ScyllaDB on LXC/LXD containers, with ZFS

As part of a new side-project, I've been setting up some colocated servers instead of paying more for cloud. As part of this effort I need a database and thought it was time to explore a NoSQL option for it's scalability, reliability and hopefully ease of replication, etc.

In parallel, the same effort is happening for work so great timing. Cassandra has been on our list as the database selection, but I happened to come across ScyllaDB. It looks pretty awesome.

Now fast forward through learning how to setup Docker Engine Swarm (1.12) and running into the issue of persistent containers. Long story short, I decided to just bite the bullet and consider the data layer as pets instead of cattle, and in doing so go with LXC containers, as they are targeted at being system containers vs application containers like Docker.

I am using Ubuntu 16.04 on my host machine, which is a Dell R610 (1U rackmount) with dual quad-core CPU, 48G RAM and a six-drive, RAID10 with SSDs.

To get started you need a few packages added:

apt-get install -y ifenslave inetutils-traceroute lxd lxd-tools lxd-client bridge-utils criu zfsutils-linux  

I'm using a bridge so that my containers can talk to my network which is on a MikroTik cloud router switch on 10.1.x networks.

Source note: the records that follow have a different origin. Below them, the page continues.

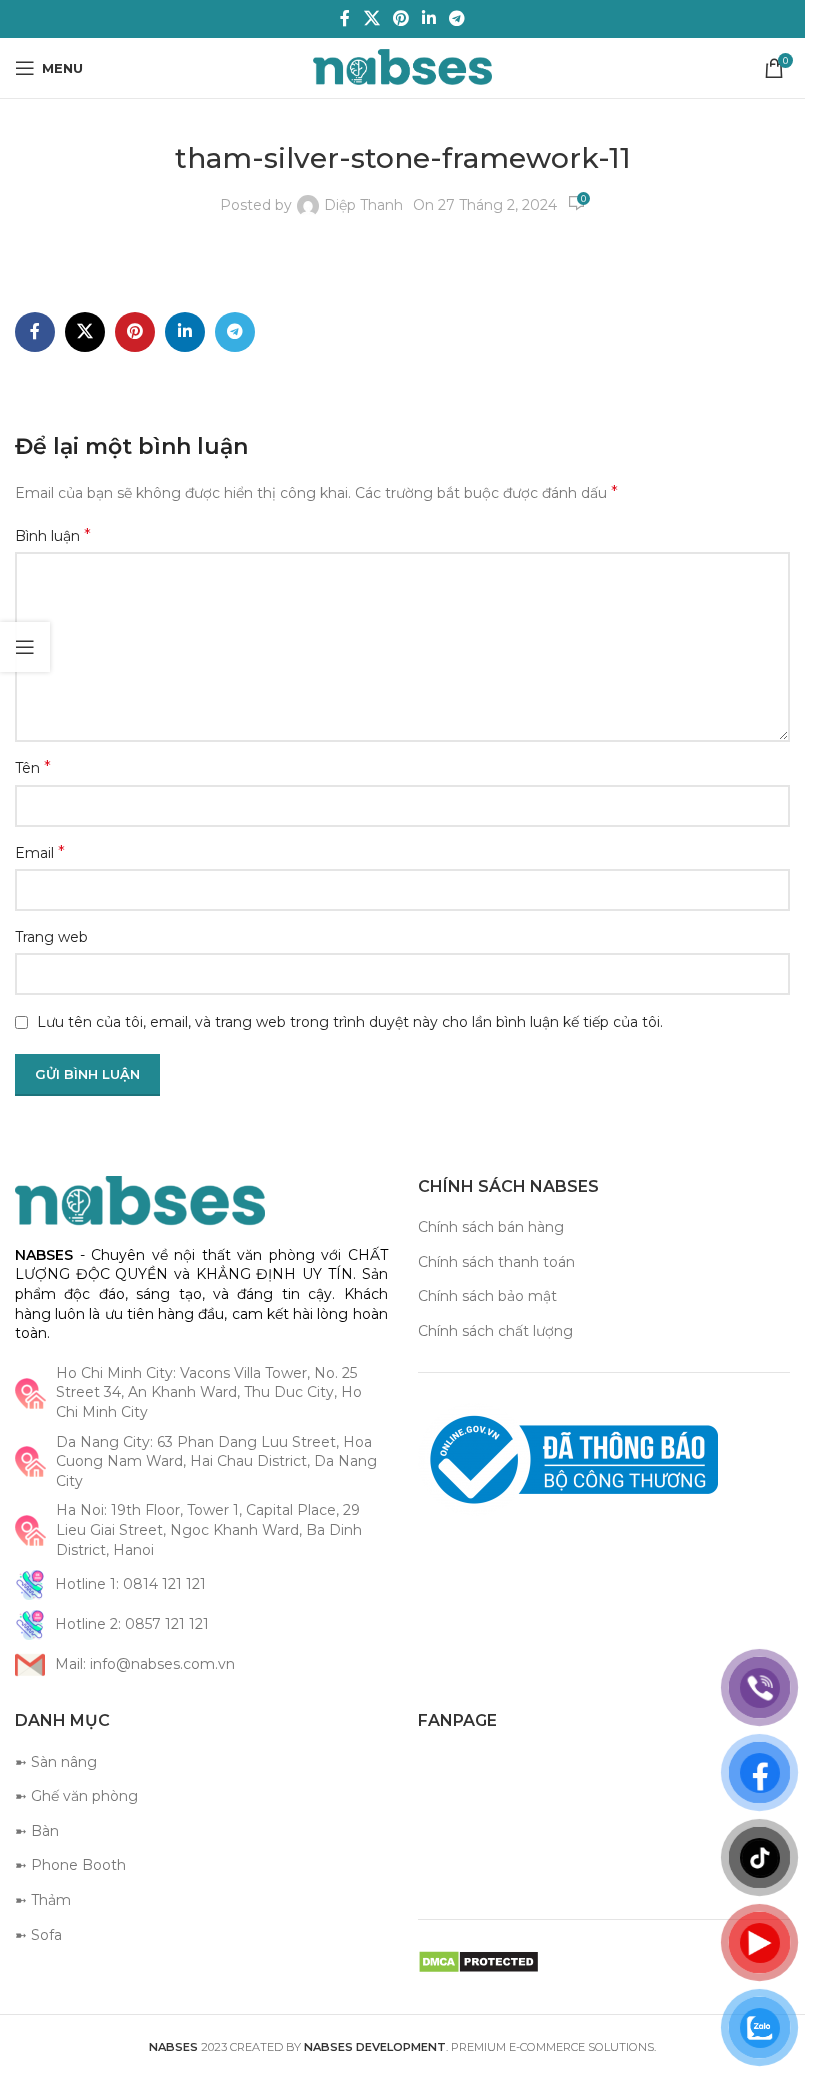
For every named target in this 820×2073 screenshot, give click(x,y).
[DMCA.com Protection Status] (478, 1961)
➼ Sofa (38, 1935)
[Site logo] (402, 67)
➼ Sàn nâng (56, 1762)
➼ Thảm (43, 1900)
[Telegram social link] (457, 18)
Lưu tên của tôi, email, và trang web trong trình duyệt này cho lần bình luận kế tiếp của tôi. (350, 1022)
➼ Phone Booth (70, 1865)
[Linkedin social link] (429, 18)
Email (40, 852)
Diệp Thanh (363, 205)
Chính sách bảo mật (487, 1296)
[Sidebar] (25, 647)
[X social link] (371, 18)
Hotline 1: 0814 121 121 (130, 1584)
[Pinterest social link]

To configure the default LXC profile to use the bridge:

Configure networking

lxc profile device set default eth0 nictype bridged  
lxc profile device set default eth0 parent br0  

My /etc/network/interfaces looks like:

source /etc/network/interfaces.d/*

# The loopback network interface
auto lo  
iface lo inet loopback

# The primary network interface
auto eno1  
iface eno1 inet static  
    address 10.1.1.7
    gateway 10.1.1.1
    netmask 255.255.255.0
    dns-nameservers 10.1.1.1 8.8.8.8 8.8.4.4

auto br0  
iface br0 inet static  
    bridge-ifaces eno2
    bridge-ports eno2
    bridge_stp off
    bridge_fd 0
    bridge_maxwait 0
    address 10.1.2.7
    gateway 10.1.2.1
    netmask 255.255.255.0

auto eno2  
iface eno2 inet manual  

Essentially I am bridging my second NIC which is on my 10.1.2.x network, this is because I am using the primary NIC (10.1.1.x) for Docker.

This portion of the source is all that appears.